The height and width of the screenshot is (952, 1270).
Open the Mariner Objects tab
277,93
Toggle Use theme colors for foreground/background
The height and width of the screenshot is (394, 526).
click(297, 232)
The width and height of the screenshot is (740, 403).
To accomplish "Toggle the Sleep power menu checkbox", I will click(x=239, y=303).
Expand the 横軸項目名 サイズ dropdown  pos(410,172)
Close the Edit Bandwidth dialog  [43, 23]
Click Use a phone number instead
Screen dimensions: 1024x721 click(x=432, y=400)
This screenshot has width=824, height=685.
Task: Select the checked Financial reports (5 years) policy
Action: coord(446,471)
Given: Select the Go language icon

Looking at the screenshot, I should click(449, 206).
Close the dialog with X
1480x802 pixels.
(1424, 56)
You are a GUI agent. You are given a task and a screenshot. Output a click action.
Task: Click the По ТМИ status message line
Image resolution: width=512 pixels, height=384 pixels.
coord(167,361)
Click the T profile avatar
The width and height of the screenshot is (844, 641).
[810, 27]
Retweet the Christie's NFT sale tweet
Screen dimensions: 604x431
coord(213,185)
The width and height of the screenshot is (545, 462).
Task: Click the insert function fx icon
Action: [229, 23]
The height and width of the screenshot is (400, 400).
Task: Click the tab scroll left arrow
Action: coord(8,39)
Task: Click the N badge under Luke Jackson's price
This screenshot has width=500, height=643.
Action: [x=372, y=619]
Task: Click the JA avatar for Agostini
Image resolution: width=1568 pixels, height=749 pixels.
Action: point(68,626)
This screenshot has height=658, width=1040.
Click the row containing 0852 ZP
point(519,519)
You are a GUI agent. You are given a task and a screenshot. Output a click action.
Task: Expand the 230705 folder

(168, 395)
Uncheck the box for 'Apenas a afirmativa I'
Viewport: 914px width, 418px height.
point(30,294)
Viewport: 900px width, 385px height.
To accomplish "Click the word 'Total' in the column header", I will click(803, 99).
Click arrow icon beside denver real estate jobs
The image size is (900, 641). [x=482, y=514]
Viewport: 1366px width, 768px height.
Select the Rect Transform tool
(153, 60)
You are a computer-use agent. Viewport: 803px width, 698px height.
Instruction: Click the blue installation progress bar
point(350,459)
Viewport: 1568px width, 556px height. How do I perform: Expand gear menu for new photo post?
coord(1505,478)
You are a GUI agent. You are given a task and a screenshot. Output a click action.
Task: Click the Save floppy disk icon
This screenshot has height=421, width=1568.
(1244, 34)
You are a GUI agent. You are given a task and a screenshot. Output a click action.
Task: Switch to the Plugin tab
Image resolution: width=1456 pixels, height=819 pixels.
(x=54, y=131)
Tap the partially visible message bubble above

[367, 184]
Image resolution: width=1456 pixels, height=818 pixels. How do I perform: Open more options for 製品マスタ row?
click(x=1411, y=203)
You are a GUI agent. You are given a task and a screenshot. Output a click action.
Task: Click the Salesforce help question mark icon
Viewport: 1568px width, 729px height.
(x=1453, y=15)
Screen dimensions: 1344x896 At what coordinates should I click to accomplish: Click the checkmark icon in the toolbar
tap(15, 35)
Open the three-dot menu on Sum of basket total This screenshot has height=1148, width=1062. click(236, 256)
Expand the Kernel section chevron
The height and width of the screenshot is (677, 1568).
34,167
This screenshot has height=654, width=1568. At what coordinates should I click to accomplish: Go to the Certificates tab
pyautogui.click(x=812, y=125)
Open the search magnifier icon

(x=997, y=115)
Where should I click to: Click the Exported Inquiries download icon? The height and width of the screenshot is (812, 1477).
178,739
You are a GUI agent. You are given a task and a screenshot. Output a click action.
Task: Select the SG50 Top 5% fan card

= = =

Render these lines as a JSON list of strings, one string per line, leaving out the blank lines.

[
  "The height and width of the screenshot is (952, 1270).",
  "Open the Mariner Objects tab",
  "277,93",
  "Toggle Use theme colors for foreground/background",
  "The height and width of the screenshot is (394, 526).",
  "click(297, 232)",
  "The width and height of the screenshot is (740, 403).",
  "To accomplish \"Toggle the Sleep power menu checkbox\", I will click(x=239, y=303).",
  "Expand the 横軸項目名 サイズ dropdown  pos(410,172)",
  "Close the Edit Bandwidth dialog  [43, 23]",
  "Click Use a phone number instead",
  "Screen dimensions: 1024x721 click(x=432, y=400)",
  "This screenshot has width=824, height=685.",
  "Task: Select the checked Financial reports (5 years) policy",
  "Action: coord(446,471)",
  "Given: Select the Go language icon",
  "Looking at the screenshot, I should click(449, 206).",
  "Close the dialog with X",
  "1480x802 pixels.",
  "(1424, 56)",
  "You are a GUI agent. You are given a task and a screenshot. Output a click action.",
  "Task: Click the По ТМИ status message line",
  "Image resolution: width=512 pixels, height=384 pixels.",
  "coord(167,361)",
  "Click the T profile avatar",
  "The width and height of the screenshot is (844, 641).",
  "[810, 27]",
  "Retweet the Christie's NFT sale tweet",
  "Screen dimensions: 604x431",
  "coord(213,185)",
  "The width and height of the screenshot is (545, 462).",
  "Task: Click the insert function fx icon",
  "Action: [229, 23]",
  "The height and width of the screenshot is (400, 400).",
  "Task: Click the tab scroll left arrow",
  "Action: coord(8,39)",
  "Task: Click the N badge under Luke Jackson's price",
  "This screenshot has width=500, height=643.",
  "Action: [x=372, y=619]",
  "Task: Click the JA avatar for Agostini",
  "Image resolution: width=1568 pixels, height=749 pixels.",
  "Action: point(68,626)",
  "This screenshot has height=658, width=1040.",
  "Click the row containing 0852 ZP",
  "point(519,519)",
  "You are a GUI agent. You are given a task and a screenshot. Output a click action.",
  "Task: Expand the 230705 folder",
  "(168, 395)",
  "Uncheck the box for 'Apenas a afirmativa I'",
  "Viewport: 914px width, 418px height.",
  "point(30,294)",
  "Viewport: 900px width, 385px height.",
  "To accomplish \"Click the word 'Total' in the column header\", I will click(803, 99).",
  "Click arrow icon beside denver real estate jobs",
  "The image size is (900, 641). [x=482, y=514]",
  "Viewport: 1366px width, 768px height.",
  "Select the Rect Transform tool",
  "(153, 60)",
  "You are a computer-use agent. Viewport: 803px width, 698px height.",
  "Instruction: Click the blue installation progress bar",
  "point(350,459)",
  "Viewport: 1568px width, 556px height. How do I perform: Expand gear menu for new photo post?",
  "coord(1505,478)",
  "You are a GUI agent. You are given a task and a screenshot. Output a click action.",
  "Task: Click the Save floppy disk icon",
  "This screenshot has height=421, width=1568.",
  "(1244, 34)",
  "You are a GUI agent. You are given a task and a screenshot. Output a click action.",
  "Task: Switch to the Plugin tab",
  "Image resolution: width=1456 pixels, height=819 pixels.",
  "(x=54, y=131)",
  "Tap the partially visible message bubble above",
  "[367, 184]",
  "Image resolution: width=1456 pixels, height=818 pixels. How do I perform: Open more options for 製品マスタ row?",
  "click(x=1411, y=203)",
  "You are a GUI agent. You are given a task and a screenshot. Output a click action.",
  "Task: Click the Salesforce help question mark icon",
  "Viewport: 1568px width, 729px height.",
  "(x=1453, y=15)",
  "Screen dimensions: 1344x896 At what coordinates should I click to accomplish: Click the checkmark icon in the toolbar",
  "tap(15, 35)",
  "Open the three-dot menu on Sum of basket total This screenshot has height=1148, width=1062. click(236, 256)",
  "Expand the Kernel section chevron",
  "The height and width of the screenshot is (677, 1568).",
  "34,167",
  "This screenshot has height=654, width=1568. At what coordinates should I click to accomplish: Go to the Certificates tab",
  "pyautogui.click(x=812, y=125)",
  "Open the search magnifier icon",
  "(x=997, y=115)",
  "Where should I click to: Click the Exported Inquiries download icon? The height and width of the screenshot is (812, 1477).",
  "178,739",
  "You are a GUI agent. You are given a task and a screenshot. Output a click action.",
  "Task: Select the SG50 Top 5% fan card"
]